Free public-domain audiobook
Listen to Dracula as a free audiobook on iPhone
You can listen to Dracula by Bram Stoker as a free audiobook on your iPhone. Because the book is in the public domain, you can download a free EPUB edition and have it read aloud with natural on-device voices - privately, offline, and without buying an audiobook.
Told entirely through journals, letters, and telegrams, Dracula tracks a small group as they realise an ancient vampire has moved to London. Stoker builds dread through ordinary documents written by frightened people, which makes the horror feel reported rather than imagined. The epistolary form gives each character a distinct voice on the page.
Why Dracula is free to listen to
Dracula was first published in 1897 and is firmly in the public domain. Clean free EPUB editions are easy to find, so the whole novel is free to listen to.
Length: 27 chapters of diary entries and letters; a full-length novel.
How to listen to Dracula on iPhone
- Download a free public-domain EPUB of Dracula (Project Gutenberg and Standard Ebooks both offer one).
- Move the EPUB to your iPhone via AirDrop, iCloud Drive, email, or a direct download into Files.
- Open the EPUB in a reader app that reads text aloud, or use Apple's built-in Speak Screen to hear the open page.

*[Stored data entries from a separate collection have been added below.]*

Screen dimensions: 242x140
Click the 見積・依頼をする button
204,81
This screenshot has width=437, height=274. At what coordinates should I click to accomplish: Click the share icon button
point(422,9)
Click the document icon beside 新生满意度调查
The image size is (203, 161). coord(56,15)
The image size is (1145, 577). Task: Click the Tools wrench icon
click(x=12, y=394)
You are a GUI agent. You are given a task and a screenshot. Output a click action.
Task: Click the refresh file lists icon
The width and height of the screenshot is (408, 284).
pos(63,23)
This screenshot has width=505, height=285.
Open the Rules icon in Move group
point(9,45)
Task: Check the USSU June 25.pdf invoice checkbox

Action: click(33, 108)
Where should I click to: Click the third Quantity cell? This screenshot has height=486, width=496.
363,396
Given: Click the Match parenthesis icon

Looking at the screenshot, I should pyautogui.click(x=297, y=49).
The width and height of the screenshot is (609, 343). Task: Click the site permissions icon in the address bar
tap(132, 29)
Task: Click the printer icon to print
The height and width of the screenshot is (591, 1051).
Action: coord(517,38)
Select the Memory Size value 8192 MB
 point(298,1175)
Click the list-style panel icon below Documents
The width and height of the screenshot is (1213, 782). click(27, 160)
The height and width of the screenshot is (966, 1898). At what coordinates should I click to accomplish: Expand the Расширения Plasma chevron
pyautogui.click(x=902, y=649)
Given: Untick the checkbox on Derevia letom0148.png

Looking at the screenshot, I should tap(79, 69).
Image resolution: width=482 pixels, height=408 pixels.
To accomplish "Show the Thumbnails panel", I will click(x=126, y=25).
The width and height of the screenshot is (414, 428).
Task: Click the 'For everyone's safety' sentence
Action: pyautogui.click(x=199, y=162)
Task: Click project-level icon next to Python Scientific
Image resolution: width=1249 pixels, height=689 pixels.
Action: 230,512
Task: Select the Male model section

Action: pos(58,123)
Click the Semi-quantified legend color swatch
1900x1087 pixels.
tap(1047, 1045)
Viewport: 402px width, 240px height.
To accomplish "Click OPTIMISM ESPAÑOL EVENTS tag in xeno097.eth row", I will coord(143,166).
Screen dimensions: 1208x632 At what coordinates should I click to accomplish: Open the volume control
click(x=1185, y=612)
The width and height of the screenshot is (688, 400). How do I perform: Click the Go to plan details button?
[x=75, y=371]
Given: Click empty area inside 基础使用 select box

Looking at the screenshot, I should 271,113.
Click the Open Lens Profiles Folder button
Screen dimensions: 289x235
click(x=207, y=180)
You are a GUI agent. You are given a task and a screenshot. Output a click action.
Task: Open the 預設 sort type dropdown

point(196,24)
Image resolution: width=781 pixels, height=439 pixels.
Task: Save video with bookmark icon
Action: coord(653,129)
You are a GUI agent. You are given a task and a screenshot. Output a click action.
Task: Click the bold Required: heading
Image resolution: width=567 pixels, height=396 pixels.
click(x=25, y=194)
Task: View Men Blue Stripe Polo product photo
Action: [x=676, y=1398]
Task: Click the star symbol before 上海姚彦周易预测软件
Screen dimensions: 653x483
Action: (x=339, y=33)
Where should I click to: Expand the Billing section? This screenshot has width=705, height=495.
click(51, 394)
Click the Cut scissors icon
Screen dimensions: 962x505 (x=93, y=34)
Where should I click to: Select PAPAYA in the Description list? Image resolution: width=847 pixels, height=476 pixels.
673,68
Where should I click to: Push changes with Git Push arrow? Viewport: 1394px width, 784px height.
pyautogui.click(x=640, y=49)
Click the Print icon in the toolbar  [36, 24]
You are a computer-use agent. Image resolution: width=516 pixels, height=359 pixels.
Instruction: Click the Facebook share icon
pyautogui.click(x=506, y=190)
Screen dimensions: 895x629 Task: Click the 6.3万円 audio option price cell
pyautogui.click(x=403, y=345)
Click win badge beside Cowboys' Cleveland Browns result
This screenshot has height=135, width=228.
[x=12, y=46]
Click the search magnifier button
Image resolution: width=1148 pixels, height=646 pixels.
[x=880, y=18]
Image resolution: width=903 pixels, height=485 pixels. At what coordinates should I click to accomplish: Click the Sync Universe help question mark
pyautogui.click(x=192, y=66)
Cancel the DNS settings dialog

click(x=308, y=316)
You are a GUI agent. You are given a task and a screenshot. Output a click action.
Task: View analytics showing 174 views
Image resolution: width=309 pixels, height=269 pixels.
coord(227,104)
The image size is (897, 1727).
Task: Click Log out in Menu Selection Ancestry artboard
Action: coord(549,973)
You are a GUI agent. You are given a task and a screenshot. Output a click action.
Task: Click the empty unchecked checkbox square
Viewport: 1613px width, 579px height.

- Choose a voice and press play. A reader that generates the voice on the device works offline, with nothing uploaded.
Questions & answers
Why is Dracula written as letters and diary entries?
Dracula is epistolary - it is assembled from the journals, letters, and telegrams of several characters rather than told by one narrator. Stoker used this to make the supernatural feel documented and credible. When you listen, expect the perspective and dateline to change between chapters; each new entry is a different character writing down what they saw.
Does Dracula read well with a synthetic voice?
Dracula reads cleanly with on-device text-to-speech for most of the book, since the diary form keeps sentences direct. The one rough spot is Van Helsing’s broken English and the heavy Transylvanian dialect early on - a synthetic voice handles these literally. Slowing the speed slightly during those passages keeps them clear.